精神科Q&A

0182】ルボックスを飲んで顔がむくむ副作用がありますか


Q: 38歳女性です。1月中旬から心療内科でうつ病の治療をしています。始めはルボックス1錠(一日)で、翌週はルボックス2錠(夕食後)ルボックス1錠(寝る前)の合計3錠になりました。それまで気がつかなかったのですが、ルボックスが3錠になった途端、翌朝、見事に顔がむくみ、ちょっと見られないような顔になってしまいました。それから2錠に減らしてみると3錠の時よりはましになりました。また少し日をあけて3錠にしてみると、やはりむくみがひどいのでお医者さんに相談してみましたら、ルボックスで顔がむくむような副作用は聞いたことがないとのこと。調べてみますとは言ってくださったのですが未だに返事はありません。今はルボックス1錠(寝る前)とマイスリー1錠を飲んでいます。おかげで眠れるようになり調子はまあまあなのですが、ルボックスを飲むと翌朝顔がむくみます。他には何も服用していません。それでもルボックスとの因果関係はないのでしょうか。

: それはルボックスの副作用だと思います。
 確かにルボックスの能書(添付文書)には、むくみという副作用の記載はありません。ですから主治医の先生が「聞いたことがない」とおっしゃったのは自然です。

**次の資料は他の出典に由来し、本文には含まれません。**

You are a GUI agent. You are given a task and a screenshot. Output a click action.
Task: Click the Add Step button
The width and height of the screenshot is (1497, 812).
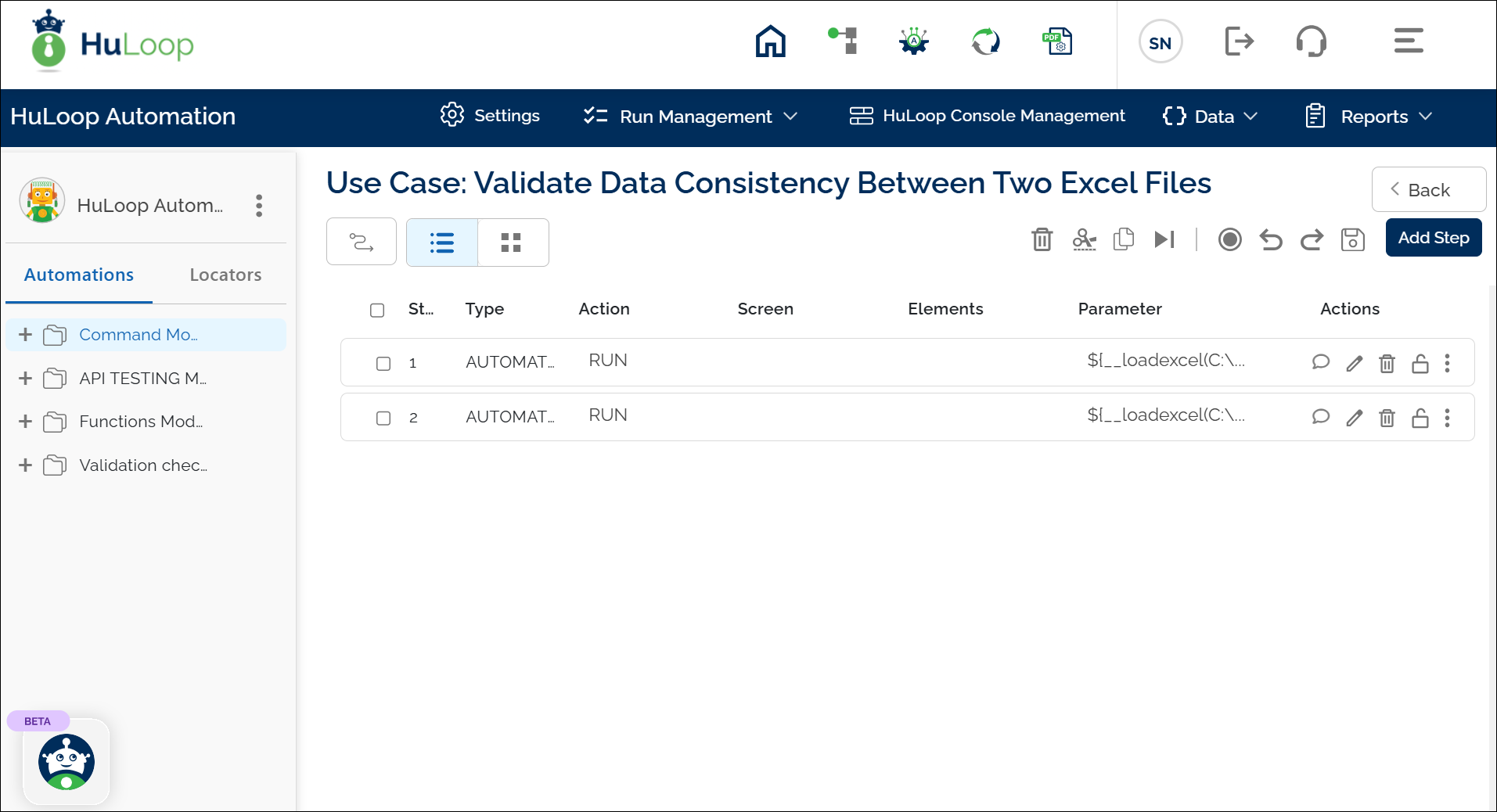tap(1433, 238)
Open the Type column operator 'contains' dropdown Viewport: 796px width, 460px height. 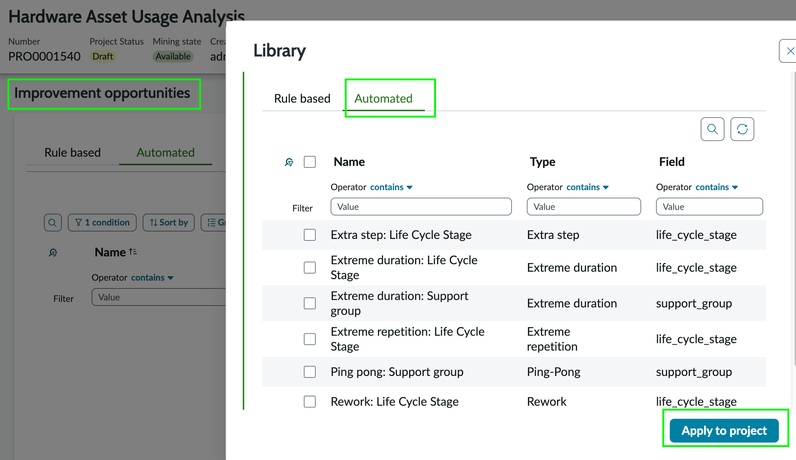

 けれども、あなたには実際に、ルボックスを増やすと顔がむくみ、減らすと軽くなる(これを用量依存性といいます)ことが、繰り返し起きていますので(これを再現性があるといいます)、因果関係ありと考えるべきでしょう。ルボックスを中止し、他の抗うつ薬に変更した方がいいと思います。

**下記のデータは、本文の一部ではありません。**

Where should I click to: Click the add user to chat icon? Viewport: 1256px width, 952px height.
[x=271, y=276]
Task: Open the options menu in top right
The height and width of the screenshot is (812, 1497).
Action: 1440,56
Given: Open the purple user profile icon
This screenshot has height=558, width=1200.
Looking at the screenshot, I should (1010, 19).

 特にルボックスのような新しい薬の場合、能書や本に出ている副作用は、副作用全体の中の一部と考えるべきです。というのは、薬というものは、使用が認可されてたくさん処方されるようになってから初めてわかる副作用がいくつもあるのが普通だからです。ですから、医師には新たな副作用を発見した場合にはそれを厚生労働省に報告することが義務づけられています。そうした報告が積み重ねられて、副作用の全容が明らかになっていくものです。こう書くと薬には得体の知れない副作用があるかもしれないので不気味だと感じられるかもしれませんが、それはある意味では正しく、ある意味では間違っています。副作用の記載や報告の義務のない化学物質(これは合成したものも自然のものも含まれます)よりはずっと安全であることは明らかです。しかしそれでも未知の副作用が出る可能性は常に存在します。ですから薬というものは常に、必要性とリスクのバランスを考えて服用するものであるということになります。

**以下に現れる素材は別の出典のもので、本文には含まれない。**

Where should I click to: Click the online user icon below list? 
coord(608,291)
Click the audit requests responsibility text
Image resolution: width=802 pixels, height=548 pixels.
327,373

 それから、ルボックスの能書にはむくみの副作用の記載はないのですが、昔から使われている三環系抗うつ薬のトリプタノールには、むくみ(浮腫)が出現することがある(頻度は0.1%以下)と記載されています。これは「再評価によって明らかになった」と書かれていますので、広く使われるようになって初めて報告されて明らかになったということだと思います。ルボックスによる浮腫の副作用も、いずれは報告が積み重ねられて能書に記載されるようになるのだと思います。そのためにも、あなたの主治医の先生がこれを副作用と認めて厚生労働省に報告してくださるといいのですが。